Your instructions
Using the entries that follow, collect the lines where the word "This" appears.

Dataset excerpts
BEGIN

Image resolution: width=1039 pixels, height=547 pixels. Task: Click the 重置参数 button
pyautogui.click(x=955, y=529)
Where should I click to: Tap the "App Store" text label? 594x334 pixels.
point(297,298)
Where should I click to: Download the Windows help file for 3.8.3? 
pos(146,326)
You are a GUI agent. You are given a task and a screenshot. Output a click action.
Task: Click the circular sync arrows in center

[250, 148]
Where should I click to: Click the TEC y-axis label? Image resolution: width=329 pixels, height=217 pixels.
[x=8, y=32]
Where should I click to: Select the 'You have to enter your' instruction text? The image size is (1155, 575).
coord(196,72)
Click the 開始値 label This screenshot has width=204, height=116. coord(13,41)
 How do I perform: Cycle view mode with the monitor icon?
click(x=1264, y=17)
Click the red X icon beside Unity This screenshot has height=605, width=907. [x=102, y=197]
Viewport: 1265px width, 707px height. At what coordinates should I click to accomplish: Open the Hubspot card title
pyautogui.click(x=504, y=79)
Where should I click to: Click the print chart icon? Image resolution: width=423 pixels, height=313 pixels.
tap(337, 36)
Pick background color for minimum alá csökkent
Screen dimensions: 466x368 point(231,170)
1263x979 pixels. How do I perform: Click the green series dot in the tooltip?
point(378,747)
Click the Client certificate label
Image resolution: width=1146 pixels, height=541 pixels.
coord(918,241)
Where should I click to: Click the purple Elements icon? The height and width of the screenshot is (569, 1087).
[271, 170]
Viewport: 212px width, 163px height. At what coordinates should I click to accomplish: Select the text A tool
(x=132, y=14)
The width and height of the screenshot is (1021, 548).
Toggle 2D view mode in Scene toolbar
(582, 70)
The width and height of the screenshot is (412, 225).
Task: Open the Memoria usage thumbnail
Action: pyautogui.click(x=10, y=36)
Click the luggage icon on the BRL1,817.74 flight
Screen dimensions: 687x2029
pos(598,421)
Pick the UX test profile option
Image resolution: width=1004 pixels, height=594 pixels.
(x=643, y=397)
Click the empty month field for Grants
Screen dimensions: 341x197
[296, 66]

END

The completed task
Click the 開始値 label This screenshot has width=204, height=116. coord(13,41)
Click the red X icon beside Unity This screenshot has height=605, width=907. [x=102, y=197]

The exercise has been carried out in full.